## What this task involves
In the ExpressibilityV0 documentation below, what shape is the observation vector?

## Passage provided
ExpressibilityV0

Implementation of ExpressibilityV0 environment

Author: Jay Shah (@Jayshah25)

Contact: jay.shah@qrlqai.com

License: Apache-2.0

class qrl.env.core.expressibility.ExpressibilityV0(n_qubits=4, max_blocks=12, max_steps=20, n_pairs_eval=120, bins=50, lambda_depth=0.002, lambda_2q=0.002, terminate_bonus=0.1, device_name='default.qubit', seed=None, allow_all_to_all=False, ffmpeg=False)[source]

Bases: QuantumEnv

Parameterized circuit expressibility optimization environment.

ExpressibilityV0 is a gymnasium.Env-compatible environment that models the construction of parameterized quantum circuits with high expressibility. In the context of variational quantum algorithms, expressibility measures how well an ansatz can explore the Hilbert space of quantum states relative to the Haar-random distribution.

The agent incrementally builds a circuit by adding or removing predefined rotation and entangling blocks, or by explicitly terminating construction. Rewards encourage circuits whose fidelity distribution closely matches the Haar distribution, while penalizing excessive circuit depth and two-qubit gate usage.

Key properties

  • Action space: Discrete set of architectural edits (add/remove blocks or

terminate construction). - Observation space: Vector of circuit statistics summarizing depth, parameter count, entanglement, and recent expressibility estimates (shape (7,)). - Reward: Negative KL divergence to the Haar distribution with regularization penalties for depth and two-qubit gates. - Termination: Explicit termination by the agent or truncation at max_steps.

Rendering

The render() method visualizes expressibility optimization via a two-panel animation showing the circuit’s fidelity distribution compared to the Haar-random distribution alongside a block-level diagram of the evolving circuit architecture.

Input Parameters

n_qubitsint

Number of qubits in the circuit.

max_blocksint

Maximum number of blocks allowed in the circuit.

max_stepsint

Maximum number of construction steps per episode.

n_pairs_evalint

Number of random state pairs used to estimate expressibility.

binsint

Number of histogram bins for fidelity distributions.

lambda_depthfloat

Penalty weight for circuit depth.

lambda_2qfloat

Penalty weight for two-qubit gate usage.

terminate_bonusfloat

Bonus reward for explicit termination.

device_namestr

PennyLane device backend used for simulation.

seedint or None

Random seed for reproducibility.

allow_all_to_allbool

Whether to allow all-to-all entangling blocks.

ffmpegbool

Whether to use FFmpeg when saving animations.

See also

tutorials/expressibility

Tutorial on optimizing ansatz expressibility with block-based circuits.

action_meanings()[source]

Return a mapping from action indices to action names.

Returns:

Dictionary mapping integer action indices to human-readable architectural action names.

Return type:

dict

get_reward(action)[source]

The selected action modifies the circuit architecture by adding, removing, or terminating block construction. Expressibility is evaluated after the update, and a reward is computed based on the circuit’s deviation from the Haar distribution and architectural penalties.

Parameters:

action (int) – Index of the selected architectural action.

Returns:

reward – Reward value combining expressibility and architectural penalties.

Return type:

float

render(save_path_without_extension=None, interval=800)[source]

Render the expressibility optimization process as an animation.

## Data lines

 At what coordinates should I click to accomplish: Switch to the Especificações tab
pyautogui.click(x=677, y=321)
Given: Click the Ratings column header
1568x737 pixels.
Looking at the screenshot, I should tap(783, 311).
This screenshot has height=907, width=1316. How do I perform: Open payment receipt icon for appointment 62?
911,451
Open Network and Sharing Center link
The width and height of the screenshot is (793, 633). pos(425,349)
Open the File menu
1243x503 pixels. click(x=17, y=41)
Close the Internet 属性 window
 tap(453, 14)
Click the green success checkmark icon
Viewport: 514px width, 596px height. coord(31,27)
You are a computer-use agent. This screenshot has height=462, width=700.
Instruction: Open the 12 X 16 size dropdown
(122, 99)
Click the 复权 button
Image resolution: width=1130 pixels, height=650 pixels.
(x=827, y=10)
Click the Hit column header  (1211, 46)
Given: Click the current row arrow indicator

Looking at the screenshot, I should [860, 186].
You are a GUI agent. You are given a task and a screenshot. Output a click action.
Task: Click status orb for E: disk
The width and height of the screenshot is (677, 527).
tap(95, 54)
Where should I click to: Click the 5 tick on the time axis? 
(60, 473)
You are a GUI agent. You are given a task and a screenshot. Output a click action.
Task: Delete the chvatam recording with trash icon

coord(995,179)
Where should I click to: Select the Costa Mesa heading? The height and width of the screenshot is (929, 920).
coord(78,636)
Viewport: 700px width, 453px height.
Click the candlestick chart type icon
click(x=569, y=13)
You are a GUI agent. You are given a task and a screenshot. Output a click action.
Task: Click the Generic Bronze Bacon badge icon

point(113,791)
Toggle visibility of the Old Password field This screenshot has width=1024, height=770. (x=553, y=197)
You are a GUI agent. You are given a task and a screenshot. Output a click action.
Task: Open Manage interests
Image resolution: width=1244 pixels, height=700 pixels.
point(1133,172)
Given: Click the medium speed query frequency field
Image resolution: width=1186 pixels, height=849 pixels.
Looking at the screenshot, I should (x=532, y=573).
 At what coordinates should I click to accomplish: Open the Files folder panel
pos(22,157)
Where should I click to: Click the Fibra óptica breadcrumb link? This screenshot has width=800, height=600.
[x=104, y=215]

## Task answer
(7,)